In his escape and his appeal, Chen has posed several questions. He has asked Premier Wen Jiabao to protect his family and address the corruption at the root of his case. In doing so, Chen has given Wen perhaps his final chance, in the final months of a frustrated ten-year term, to fulfill his oft-stated intentions to reform the system. As of now, Wen will be remembered as a well-intentioned but ultimately ineffective advocate for political reform. If he can protect Chen’s family, and bring his abusers to justice, Wen will have an accomplishment worth noting. It will do nothing to undermine Chinese stability and economic growth—so often the excuses to defer systemic reform—to address the crimes visited upon Chen Guangcheng.

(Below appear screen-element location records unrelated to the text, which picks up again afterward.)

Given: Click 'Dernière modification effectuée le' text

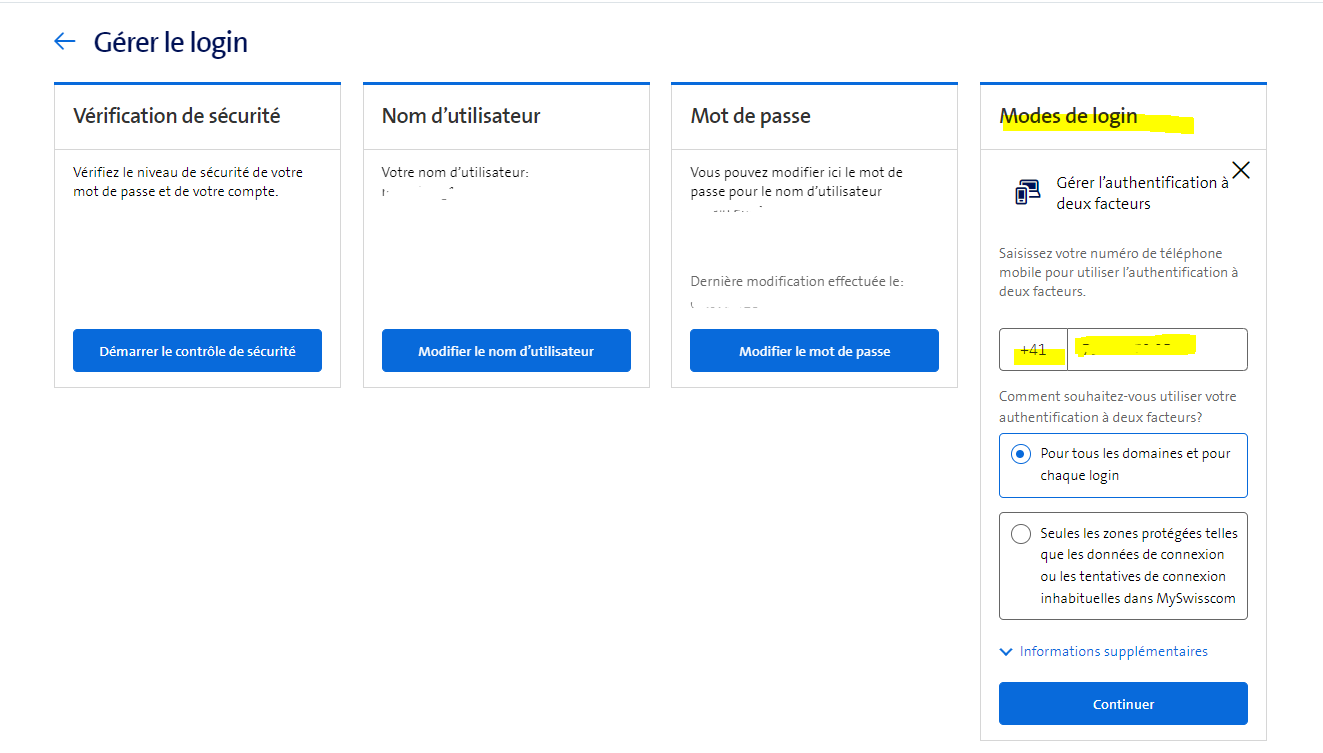Looking at the screenshot, I should click(796, 281).
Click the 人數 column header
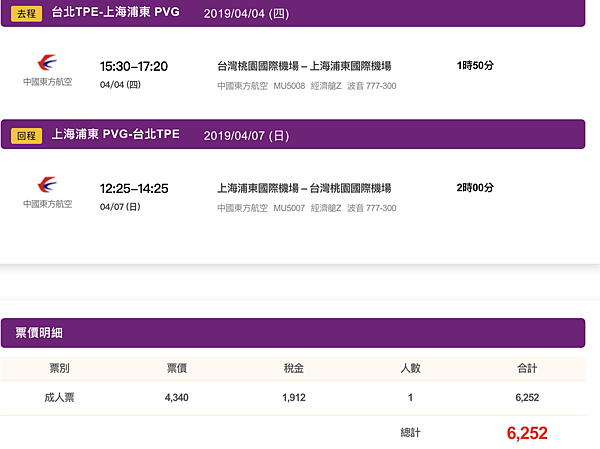600x449 pixels. [409, 369]
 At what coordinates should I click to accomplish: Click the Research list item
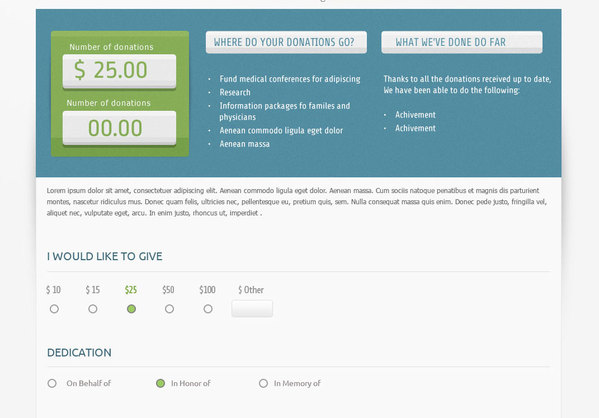click(x=235, y=92)
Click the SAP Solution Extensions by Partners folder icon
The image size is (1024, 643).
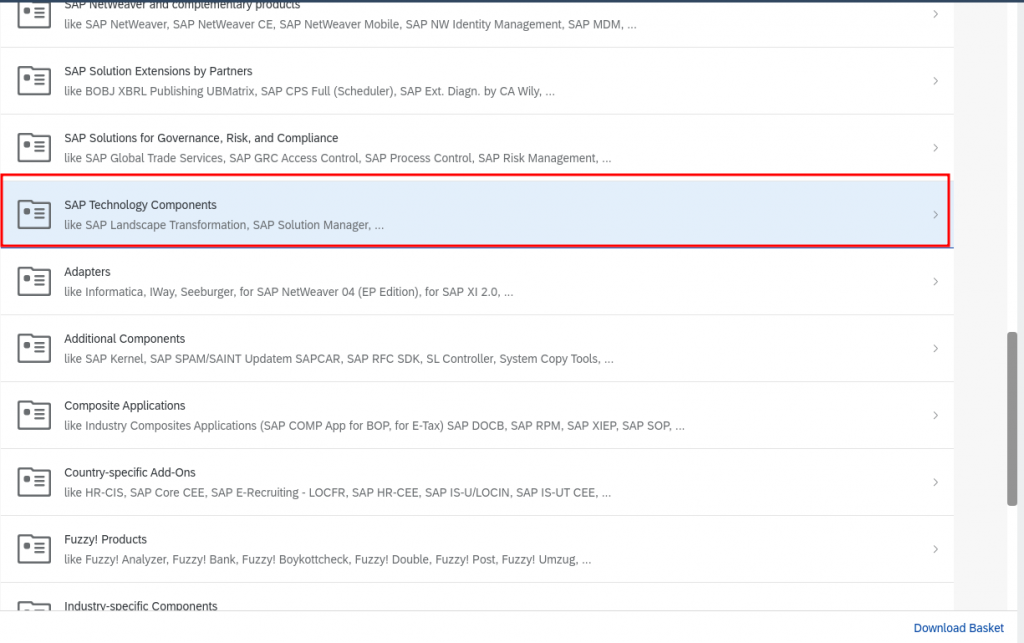34,80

To the United States, he has presented a related question. What do a blind peasant lawyer and the privileged senior Party police boss Wang Lijun—who fled to the U.S. consulate in February—have in common? When their system failed them, each man, from opposite ends of the political spectrum, sought protection from the Americans. We should be proud of that.

Chen’s timing is, I suspect, no coincidence: Next week, Hillary Clinton, Timothy Geithner, and a raft of other officials arrive in Beijing for the annual Strategic and Economic Dialogue. Even American officials who sympathize with Chen will find this awkward. They need China for diplomatic support and persuasion on Iran, North Korea, Syria, and more—and the last thing they want is a fight over a dissident. Wanted or not, the moment to demand justice for Chen has arrived. Asked if the U.S. should protect him, Susan L. Shirk, a former State Department official, told the Times: “A blind lawyer who is being persecuted for exposing forced abortions? I don’t think there’s any question about it.” In other words, it’s not clear if Chen is in the embassy or elsewhere, but it’s difficult to imagine the administration not finding a solution to ensure that Chen stays safe. It will succeed, I’m sure, but while they’re at it, the visiting Americans should make clear that they are no less concerned about the fate of Chen’s relatives: his wife; a nephew, Chen Kegui; and activists, including He Peirong, who are said to have helped him escape.

It’s not clear how the American delegation will finesse this extraordinary moment, but a great many will be watching. So far, the only side to have declared its strategy is Chen himself. “If anything is to happen to my family,” he said in his video to the world, “there will be no end to my pursuit of this issue.”